- [DESCRIPTION OF THE TASK]
Pictures aside, write every record out again word for word.

======== SOURCE MATERIAL

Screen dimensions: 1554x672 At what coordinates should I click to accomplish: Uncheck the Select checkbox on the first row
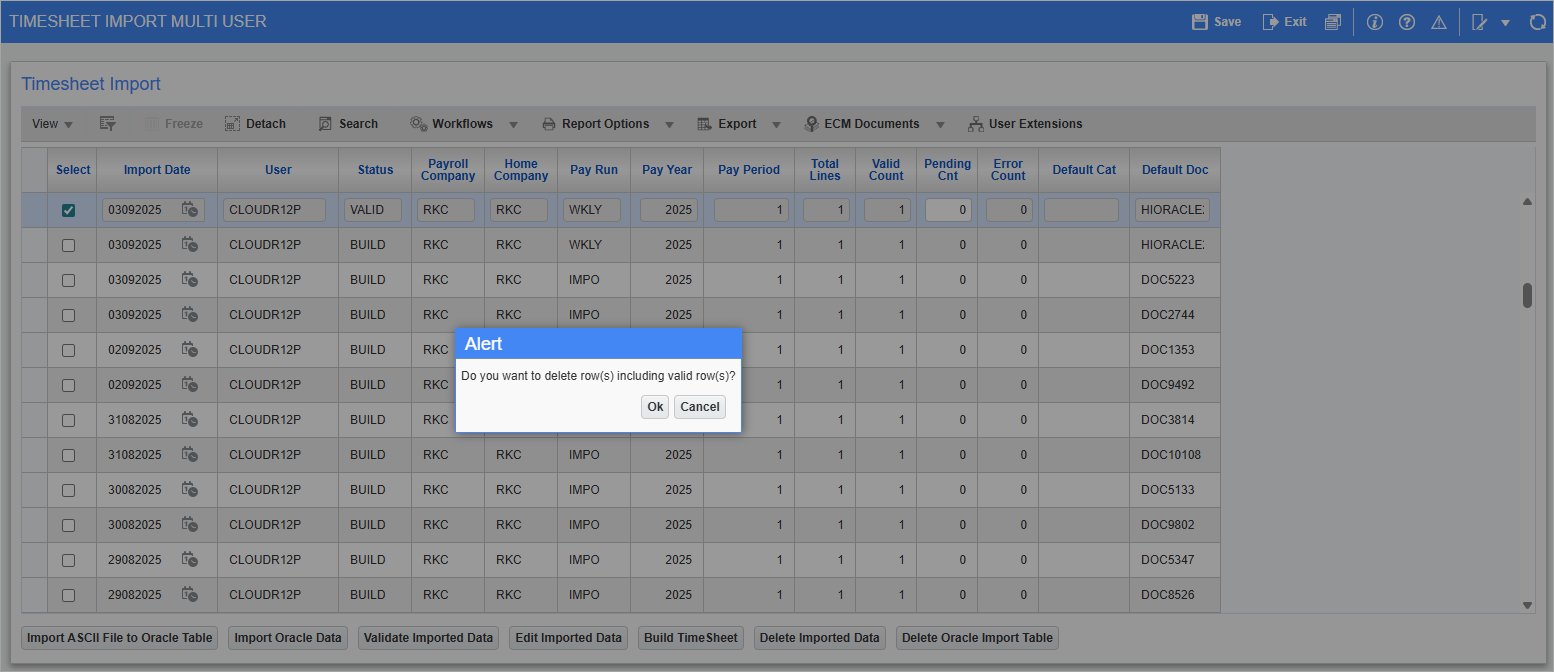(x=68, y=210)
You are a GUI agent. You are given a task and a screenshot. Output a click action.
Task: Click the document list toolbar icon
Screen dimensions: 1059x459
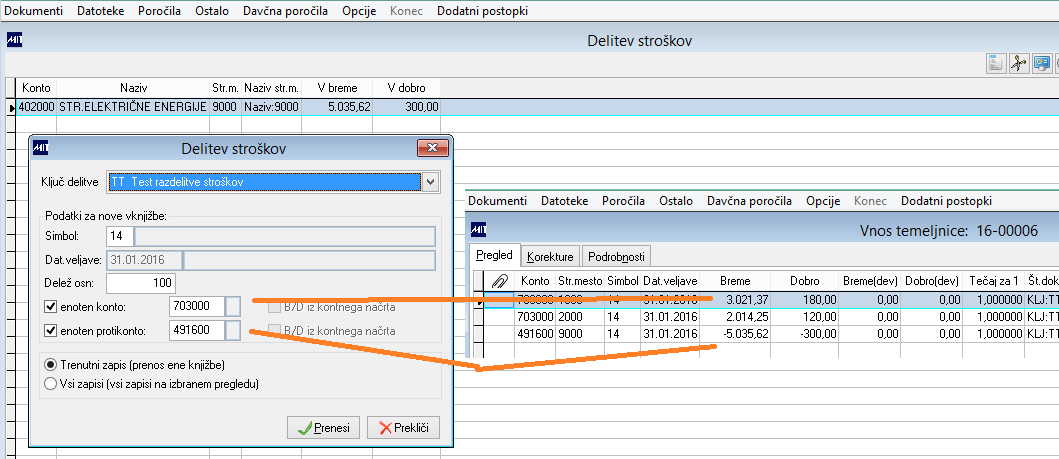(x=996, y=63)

================

- [EXERCISE ANSWER]
Screen dimensions: 1554x672 At what coordinates should I click to accomplish: Uncheck the Select checkbox on the first row
(x=68, y=210)
You are a GUI agent. You are given a task and a screenshot. Output a click action.
Task: Click the document list toolbar icon
Screen dimensions: 1059x459
(x=996, y=63)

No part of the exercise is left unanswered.